Call 811. Then Call Someone Else.
New Jersey law requires you to call 811 at least three business days before any excavation. The utility companies come out and mark their lines — gas, electric, water, sewer, cable, phone. It's free, it's required, and it prevents you from hitting a gas line with an excavator bucket. Do it every time.
But 811 only marks public utility lines — the ones owned by the utility company, typically running from the street to your meter or connection point. Everything on your side of the meter is your responsibility. And that's where things get missed.
What 811 Doesn't Mark
Private water lines. The line from your well to your house (if you're on well water) is not a public utility. 811 won't mark it. Hit it with a backhoe and you're without water until a plumber replaces it.
Septic system components. The pipe from your house to the tank, the tank itself, the distribution box, and the leach field pipes — none of these are public utilities. If you're doing any excavation on a property with a septic system, you need to know where every component is before you dig.

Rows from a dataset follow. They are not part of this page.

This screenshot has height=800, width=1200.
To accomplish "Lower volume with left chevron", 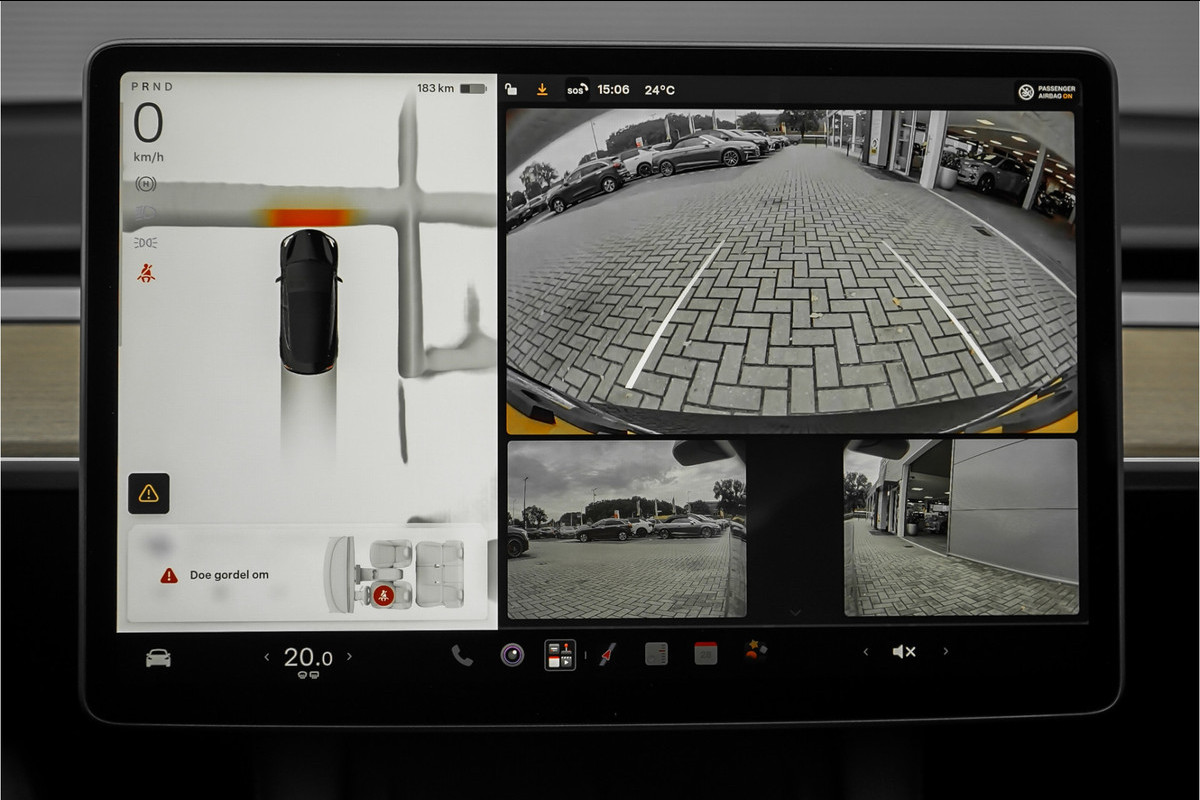I will click(866, 652).
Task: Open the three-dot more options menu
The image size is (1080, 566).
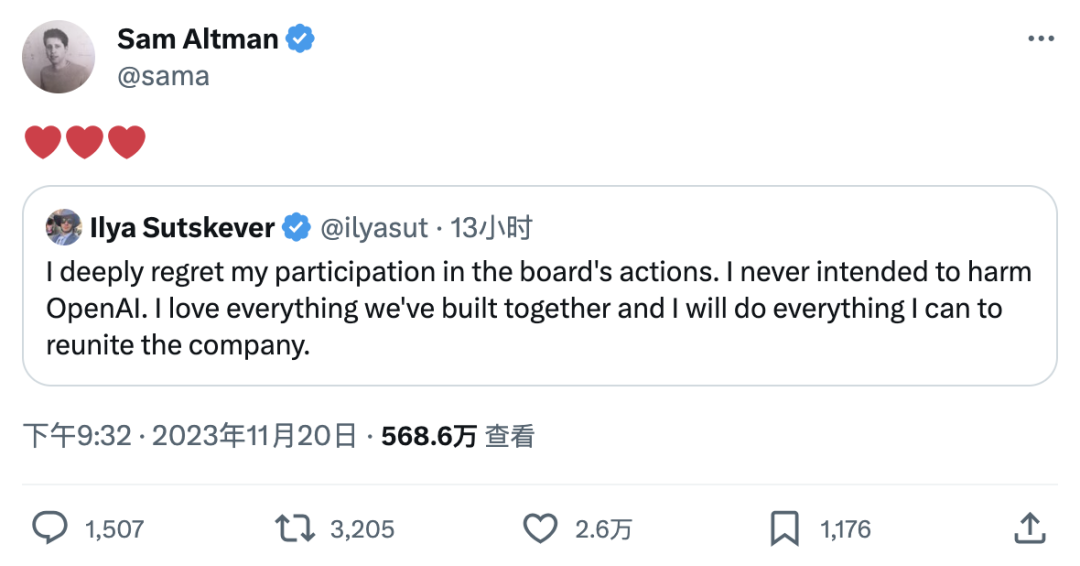Action: 1041,39
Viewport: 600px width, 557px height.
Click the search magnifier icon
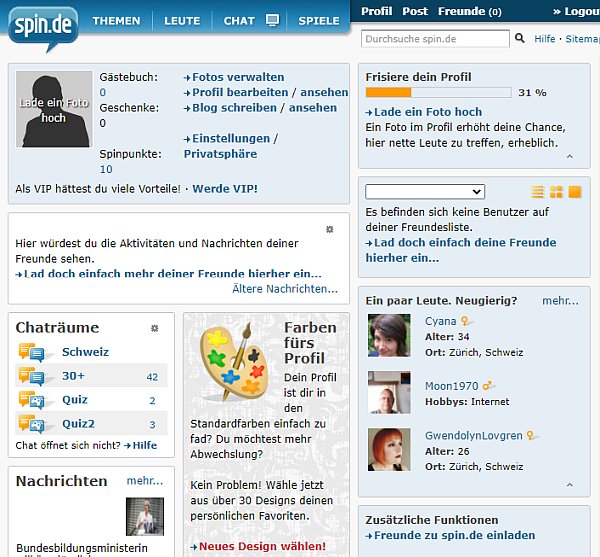click(519, 39)

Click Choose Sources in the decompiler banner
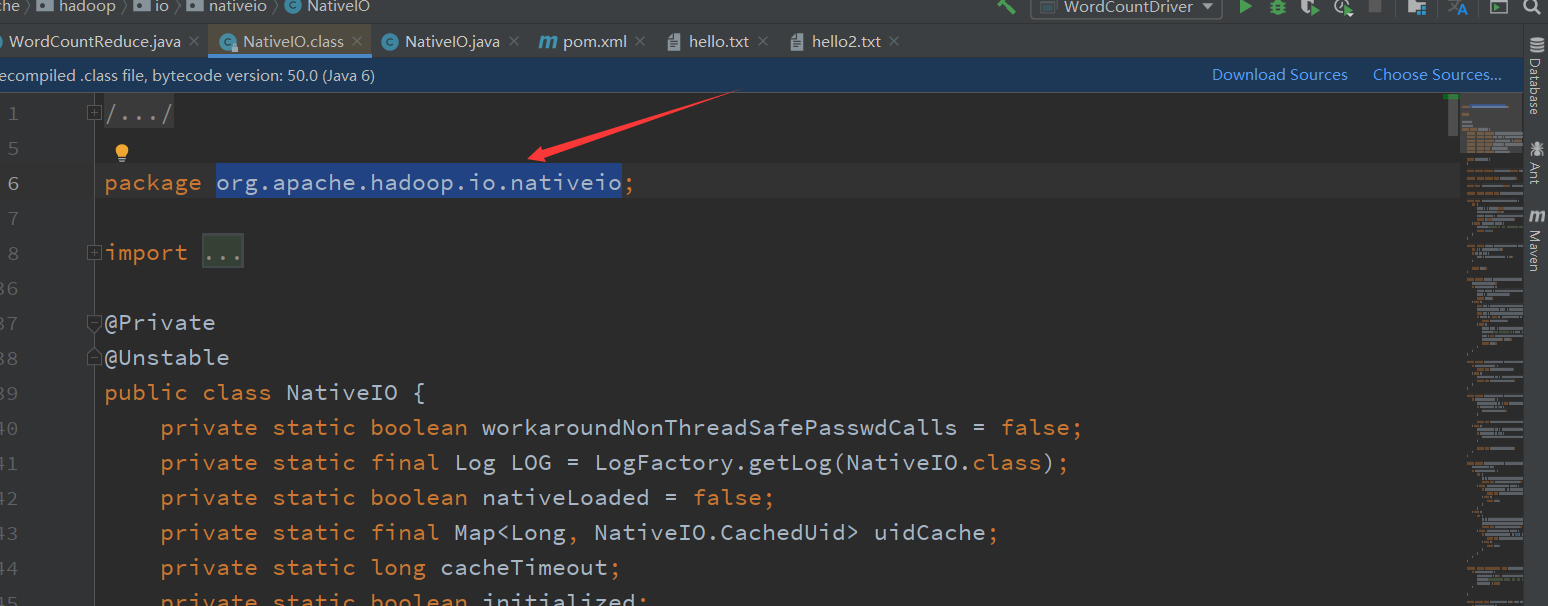coord(1437,74)
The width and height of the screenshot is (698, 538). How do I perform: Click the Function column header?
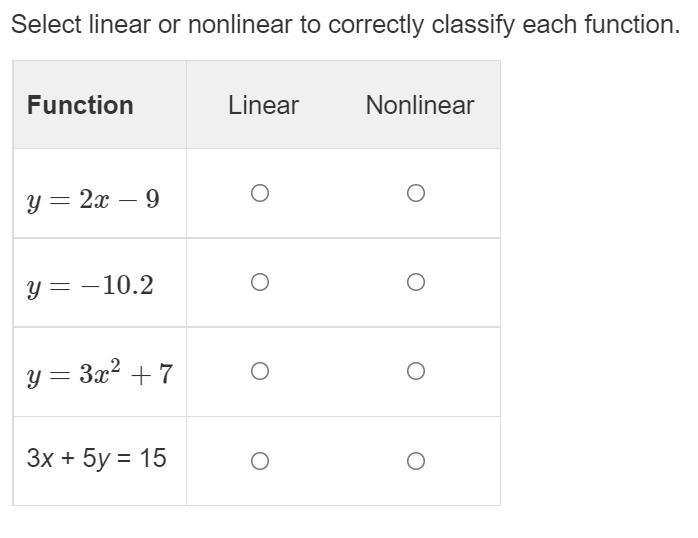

Irrigation systems. Sprinkler lines, drip lines, valve boxes, and supply lines are all underground and invisible. They're typically shallow (6-12 inches), which means any grading work can cut them.
Low-voltage wiring. Landscape lighting cables, security system wiring, outdoor audio cables, invisible fence wire. All underground, all easy to cut, all expensive to troubleshoot and repair after the fact.
Old abandoned lines. Decommissioned fuel oil tanks and their supply lines. Abandoned cisterns. Old dry wells. Cast iron sewer pipes that were replaced but never removed. These are the surprises that cause real problems — especially old fuel tanks, which can trigger environmental remediation requirements.
How to Find What 811 Misses
Private utility locator. Companies that specialize in GPR (ground-penetrating radar) and electromagnetic locating. They can find metallic and non-metallic underground features — pipes, tanks, cables, voids. Cost is typically $300-$600 for a residential property. Worth every penny if you're doing significant excavation.
Your records. The septic system should have a permit on file with the county health department, including a layout map. Your well should have a driller's log. Irrigation systems usually have as-built drawings from the installer. Dig these out before the excavation starts.
Your neighbors' memory. Especially on older properties — the neighbor who's lived there for 30 years might remember the old oil tank that was decommissioned in 1998 or the cistern that was filled in when public water came through.
What Hitting a Line Actually Costs
- Gas line: Stop work, evacuate, fire department responds, utility company repairs. You're liable for the repair cost plus any fire department charges. A damaged gas line can be $2,000-$10,000+, and the project stops for days.
- Water main: Flooding, immediate loss of water, utility repair bill. $1,000-$5,000.
- Private well line: No water until repaired. Plumber emergency call + pipe replacement. $500-$2,000.
- Septic line: Sewage release, health department involvement, repair and possible system evaluation. $1,000-$5,000+.
- Fiber optic: These are expensive. A single cut fiber optic line can cost $5,000-$20,000 to repair, and the utility company will come after you for it.
The $300-$600 for a private locator is the cheapest insurance you'll ever buy.
Our Process
Before any dig, Frank verifies that 811 has been called and marks are in place. On properties with known complexities — septic systems, wells, extensive landscaping — he'll recommend a private locate if one hasn't been done. We'd rather spend an extra day confirming what's underground than spend a week fixing what we hit.